Exercise: Please express everything from the start of the rows down to the line containing "[x=81, y=79]" as a JSON list of strings, one string per line and blank lines left out.

Raw records:
>> start

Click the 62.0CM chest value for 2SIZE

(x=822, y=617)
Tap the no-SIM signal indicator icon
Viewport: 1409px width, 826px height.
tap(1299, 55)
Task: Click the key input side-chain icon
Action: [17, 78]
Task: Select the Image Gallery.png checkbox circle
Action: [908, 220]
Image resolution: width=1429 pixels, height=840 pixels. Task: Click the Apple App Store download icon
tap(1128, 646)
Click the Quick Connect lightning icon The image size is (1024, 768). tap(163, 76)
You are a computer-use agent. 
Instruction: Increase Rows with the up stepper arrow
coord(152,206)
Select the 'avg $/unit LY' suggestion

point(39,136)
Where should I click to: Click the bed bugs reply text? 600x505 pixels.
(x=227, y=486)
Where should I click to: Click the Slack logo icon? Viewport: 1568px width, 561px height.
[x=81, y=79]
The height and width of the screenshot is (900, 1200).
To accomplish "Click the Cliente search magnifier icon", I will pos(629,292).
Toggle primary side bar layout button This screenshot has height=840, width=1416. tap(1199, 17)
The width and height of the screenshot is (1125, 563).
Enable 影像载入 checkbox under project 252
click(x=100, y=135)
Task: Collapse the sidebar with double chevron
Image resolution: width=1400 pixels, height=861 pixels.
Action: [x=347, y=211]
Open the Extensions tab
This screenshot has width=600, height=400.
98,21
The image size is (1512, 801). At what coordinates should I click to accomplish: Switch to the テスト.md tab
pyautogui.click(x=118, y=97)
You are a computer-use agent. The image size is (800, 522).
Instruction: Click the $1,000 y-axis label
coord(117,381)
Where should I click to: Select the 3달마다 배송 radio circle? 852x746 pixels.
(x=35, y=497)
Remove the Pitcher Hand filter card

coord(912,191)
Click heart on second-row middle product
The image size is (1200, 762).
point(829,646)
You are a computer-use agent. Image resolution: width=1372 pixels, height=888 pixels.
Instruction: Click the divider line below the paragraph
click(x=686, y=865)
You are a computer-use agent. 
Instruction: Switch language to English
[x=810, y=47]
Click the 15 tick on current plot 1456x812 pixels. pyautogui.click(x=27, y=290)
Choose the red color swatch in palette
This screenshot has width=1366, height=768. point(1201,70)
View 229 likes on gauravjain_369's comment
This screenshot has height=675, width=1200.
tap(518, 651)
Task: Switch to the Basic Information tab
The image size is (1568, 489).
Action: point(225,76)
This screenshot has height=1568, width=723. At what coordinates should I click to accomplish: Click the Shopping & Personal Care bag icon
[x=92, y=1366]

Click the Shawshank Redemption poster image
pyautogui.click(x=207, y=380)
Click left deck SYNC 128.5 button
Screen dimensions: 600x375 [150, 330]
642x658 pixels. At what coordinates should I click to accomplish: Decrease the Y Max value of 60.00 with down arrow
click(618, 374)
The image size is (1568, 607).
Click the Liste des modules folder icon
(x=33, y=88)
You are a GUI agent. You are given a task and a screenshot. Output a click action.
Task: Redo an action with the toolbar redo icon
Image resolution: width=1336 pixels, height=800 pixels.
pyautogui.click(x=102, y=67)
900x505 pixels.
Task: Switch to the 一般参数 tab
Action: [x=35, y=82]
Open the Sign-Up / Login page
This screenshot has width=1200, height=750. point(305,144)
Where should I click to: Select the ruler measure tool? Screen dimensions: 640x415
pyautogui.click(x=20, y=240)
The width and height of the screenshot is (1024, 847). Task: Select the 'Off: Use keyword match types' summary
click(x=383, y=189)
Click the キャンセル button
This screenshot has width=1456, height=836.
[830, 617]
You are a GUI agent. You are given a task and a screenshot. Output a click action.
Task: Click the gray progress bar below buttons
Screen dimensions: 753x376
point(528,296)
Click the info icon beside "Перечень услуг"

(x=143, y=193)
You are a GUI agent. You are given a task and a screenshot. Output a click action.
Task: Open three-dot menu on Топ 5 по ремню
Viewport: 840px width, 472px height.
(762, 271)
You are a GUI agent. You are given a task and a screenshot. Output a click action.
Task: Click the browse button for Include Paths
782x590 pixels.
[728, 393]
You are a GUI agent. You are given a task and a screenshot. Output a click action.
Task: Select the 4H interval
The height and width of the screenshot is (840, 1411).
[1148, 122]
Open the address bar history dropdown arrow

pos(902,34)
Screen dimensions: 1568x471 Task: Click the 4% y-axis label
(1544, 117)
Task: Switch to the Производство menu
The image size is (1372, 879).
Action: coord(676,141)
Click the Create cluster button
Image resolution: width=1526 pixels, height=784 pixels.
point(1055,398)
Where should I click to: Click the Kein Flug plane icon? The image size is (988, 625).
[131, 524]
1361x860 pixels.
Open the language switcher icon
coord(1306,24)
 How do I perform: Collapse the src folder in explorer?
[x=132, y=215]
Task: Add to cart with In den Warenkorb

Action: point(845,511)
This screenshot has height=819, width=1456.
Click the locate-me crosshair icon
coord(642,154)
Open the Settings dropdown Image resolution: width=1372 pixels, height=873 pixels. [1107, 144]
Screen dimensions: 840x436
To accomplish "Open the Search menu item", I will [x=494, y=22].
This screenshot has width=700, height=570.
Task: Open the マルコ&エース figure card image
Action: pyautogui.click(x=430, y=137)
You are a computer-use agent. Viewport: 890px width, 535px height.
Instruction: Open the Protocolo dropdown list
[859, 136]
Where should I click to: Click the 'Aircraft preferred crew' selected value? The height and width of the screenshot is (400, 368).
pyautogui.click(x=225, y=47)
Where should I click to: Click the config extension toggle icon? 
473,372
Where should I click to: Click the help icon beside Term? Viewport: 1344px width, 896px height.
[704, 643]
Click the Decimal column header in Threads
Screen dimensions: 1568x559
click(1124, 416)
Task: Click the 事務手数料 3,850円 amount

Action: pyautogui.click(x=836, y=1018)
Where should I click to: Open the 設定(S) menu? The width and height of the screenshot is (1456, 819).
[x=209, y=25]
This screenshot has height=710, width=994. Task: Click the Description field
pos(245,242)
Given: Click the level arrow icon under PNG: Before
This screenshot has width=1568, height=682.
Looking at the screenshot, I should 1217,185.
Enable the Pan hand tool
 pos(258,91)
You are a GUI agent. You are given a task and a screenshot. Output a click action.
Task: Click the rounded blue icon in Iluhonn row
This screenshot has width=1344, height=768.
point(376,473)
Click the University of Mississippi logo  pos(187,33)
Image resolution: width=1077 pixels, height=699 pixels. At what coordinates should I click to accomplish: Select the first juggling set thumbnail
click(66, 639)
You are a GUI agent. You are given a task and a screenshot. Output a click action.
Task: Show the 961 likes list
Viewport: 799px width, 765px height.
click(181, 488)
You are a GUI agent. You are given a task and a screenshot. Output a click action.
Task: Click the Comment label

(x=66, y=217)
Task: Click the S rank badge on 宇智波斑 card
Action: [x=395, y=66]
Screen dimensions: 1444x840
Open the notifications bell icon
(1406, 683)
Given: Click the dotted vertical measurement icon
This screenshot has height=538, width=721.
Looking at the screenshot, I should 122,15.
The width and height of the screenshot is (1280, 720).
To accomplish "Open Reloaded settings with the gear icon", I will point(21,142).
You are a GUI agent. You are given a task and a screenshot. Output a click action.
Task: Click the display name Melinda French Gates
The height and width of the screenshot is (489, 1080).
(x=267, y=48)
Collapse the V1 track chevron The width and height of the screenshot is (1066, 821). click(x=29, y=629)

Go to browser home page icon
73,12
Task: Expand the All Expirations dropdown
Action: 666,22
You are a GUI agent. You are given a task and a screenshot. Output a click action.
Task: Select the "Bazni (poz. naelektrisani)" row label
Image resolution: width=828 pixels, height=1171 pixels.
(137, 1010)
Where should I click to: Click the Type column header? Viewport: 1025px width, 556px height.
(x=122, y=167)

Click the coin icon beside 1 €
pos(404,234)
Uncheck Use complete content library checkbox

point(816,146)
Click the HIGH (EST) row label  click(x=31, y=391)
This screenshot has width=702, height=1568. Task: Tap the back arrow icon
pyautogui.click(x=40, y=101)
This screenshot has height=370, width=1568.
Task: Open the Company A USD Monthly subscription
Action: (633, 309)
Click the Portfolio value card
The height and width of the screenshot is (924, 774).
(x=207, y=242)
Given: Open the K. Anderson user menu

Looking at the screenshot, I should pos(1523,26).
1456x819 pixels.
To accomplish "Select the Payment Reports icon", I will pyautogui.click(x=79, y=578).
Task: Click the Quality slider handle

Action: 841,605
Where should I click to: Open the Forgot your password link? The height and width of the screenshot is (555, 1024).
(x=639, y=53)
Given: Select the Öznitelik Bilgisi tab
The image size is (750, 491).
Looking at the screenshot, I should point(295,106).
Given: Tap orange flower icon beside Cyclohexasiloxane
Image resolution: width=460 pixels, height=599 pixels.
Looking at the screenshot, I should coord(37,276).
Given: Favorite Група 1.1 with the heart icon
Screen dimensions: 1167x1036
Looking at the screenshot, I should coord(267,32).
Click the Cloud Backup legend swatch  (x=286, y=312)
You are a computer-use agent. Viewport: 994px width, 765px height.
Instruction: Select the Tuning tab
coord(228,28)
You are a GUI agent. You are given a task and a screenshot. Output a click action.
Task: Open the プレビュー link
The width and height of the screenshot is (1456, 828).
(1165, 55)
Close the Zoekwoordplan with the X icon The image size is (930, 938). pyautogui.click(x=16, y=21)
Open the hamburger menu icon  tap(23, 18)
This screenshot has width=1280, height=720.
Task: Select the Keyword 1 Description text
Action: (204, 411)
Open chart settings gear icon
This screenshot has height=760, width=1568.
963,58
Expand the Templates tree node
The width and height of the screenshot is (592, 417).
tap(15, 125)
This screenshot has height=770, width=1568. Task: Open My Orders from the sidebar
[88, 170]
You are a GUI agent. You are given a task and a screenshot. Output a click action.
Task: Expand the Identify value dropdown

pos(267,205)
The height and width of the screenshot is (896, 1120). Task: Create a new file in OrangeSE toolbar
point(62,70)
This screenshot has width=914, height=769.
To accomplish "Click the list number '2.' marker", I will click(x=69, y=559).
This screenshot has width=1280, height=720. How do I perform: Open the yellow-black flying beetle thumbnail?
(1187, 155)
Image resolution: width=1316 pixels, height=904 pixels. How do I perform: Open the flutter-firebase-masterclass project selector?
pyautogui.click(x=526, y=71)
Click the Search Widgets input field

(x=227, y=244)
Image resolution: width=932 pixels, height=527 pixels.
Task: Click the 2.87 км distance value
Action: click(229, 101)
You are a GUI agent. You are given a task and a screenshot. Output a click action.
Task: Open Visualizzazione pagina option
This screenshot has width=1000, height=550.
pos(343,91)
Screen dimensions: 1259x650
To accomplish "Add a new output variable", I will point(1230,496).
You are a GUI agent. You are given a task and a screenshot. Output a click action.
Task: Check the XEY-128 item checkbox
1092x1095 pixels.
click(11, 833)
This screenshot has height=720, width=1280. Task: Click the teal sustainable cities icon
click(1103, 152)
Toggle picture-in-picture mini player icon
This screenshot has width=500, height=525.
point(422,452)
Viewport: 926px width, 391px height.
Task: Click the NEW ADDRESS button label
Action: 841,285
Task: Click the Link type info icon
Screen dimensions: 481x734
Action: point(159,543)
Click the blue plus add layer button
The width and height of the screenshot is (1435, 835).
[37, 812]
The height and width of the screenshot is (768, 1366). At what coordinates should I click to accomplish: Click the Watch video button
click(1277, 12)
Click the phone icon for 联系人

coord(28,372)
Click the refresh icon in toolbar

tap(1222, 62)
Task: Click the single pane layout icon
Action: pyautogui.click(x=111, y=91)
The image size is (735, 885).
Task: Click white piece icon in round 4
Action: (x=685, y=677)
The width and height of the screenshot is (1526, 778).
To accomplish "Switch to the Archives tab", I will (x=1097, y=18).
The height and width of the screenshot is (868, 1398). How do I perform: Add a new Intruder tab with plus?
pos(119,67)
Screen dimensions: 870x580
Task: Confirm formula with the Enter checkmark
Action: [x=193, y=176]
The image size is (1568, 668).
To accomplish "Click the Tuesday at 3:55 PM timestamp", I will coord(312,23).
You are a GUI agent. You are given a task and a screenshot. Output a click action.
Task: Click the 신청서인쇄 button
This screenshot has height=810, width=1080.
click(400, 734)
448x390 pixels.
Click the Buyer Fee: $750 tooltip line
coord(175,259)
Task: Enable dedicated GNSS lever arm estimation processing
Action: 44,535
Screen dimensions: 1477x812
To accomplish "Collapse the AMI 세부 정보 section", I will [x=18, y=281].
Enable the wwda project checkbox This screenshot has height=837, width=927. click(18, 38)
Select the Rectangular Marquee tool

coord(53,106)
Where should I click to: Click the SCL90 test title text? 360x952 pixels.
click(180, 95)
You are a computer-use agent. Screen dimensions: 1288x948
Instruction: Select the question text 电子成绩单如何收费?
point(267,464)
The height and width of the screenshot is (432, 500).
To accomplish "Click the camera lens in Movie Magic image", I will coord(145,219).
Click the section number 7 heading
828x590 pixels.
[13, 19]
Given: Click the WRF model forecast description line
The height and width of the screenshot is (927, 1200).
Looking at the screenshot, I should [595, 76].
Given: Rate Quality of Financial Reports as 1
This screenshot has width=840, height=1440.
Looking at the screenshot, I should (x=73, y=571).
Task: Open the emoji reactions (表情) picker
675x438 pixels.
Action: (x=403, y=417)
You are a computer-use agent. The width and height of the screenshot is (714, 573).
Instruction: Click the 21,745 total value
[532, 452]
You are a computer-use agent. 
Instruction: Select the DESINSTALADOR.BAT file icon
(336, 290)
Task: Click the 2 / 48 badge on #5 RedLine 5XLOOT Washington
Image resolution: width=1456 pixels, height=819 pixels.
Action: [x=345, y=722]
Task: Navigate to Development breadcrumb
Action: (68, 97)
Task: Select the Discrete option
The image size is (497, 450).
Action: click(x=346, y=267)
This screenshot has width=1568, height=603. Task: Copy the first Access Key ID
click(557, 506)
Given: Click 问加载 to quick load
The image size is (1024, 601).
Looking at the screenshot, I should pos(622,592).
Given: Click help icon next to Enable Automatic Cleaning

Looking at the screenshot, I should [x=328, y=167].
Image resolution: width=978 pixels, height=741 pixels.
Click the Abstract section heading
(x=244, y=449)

>> end

Result for this task:
[
  "Click the 62.0CM chest value for 2SIZE",
  "(x=822, y=617)",
  "Tap the no-SIM signal indicator icon",
  "Viewport: 1409px width, 826px height.",
  "tap(1299, 55)",
  "Task: Click the key input side-chain icon",
  "Action: [17, 78]",
  "Task: Select the Image Gallery.png checkbox circle",
  "Action: [908, 220]",
  "Image resolution: width=1429 pixels, height=840 pixels. Task: Click the Apple App Store download icon",
  "tap(1128, 646)",
  "Click the Quick Connect lightning icon The image size is (1024, 768). tap(163, 76)",
  "You are a computer-use agent. ",
  "Instruction: Increase Rows with the up stepper arrow",
  "coord(152,206)",
  "Select the 'avg $/unit LY' suggestion",
  "point(39,136)",
  "Where should I click to: Click the bed bugs reply text? 600x505 pixels.",
  "(x=227, y=486)",
  "Where should I click to: Click the Slack logo icon? Viewport: 1568px width, 561px height.",
  "[x=81, y=79]"
]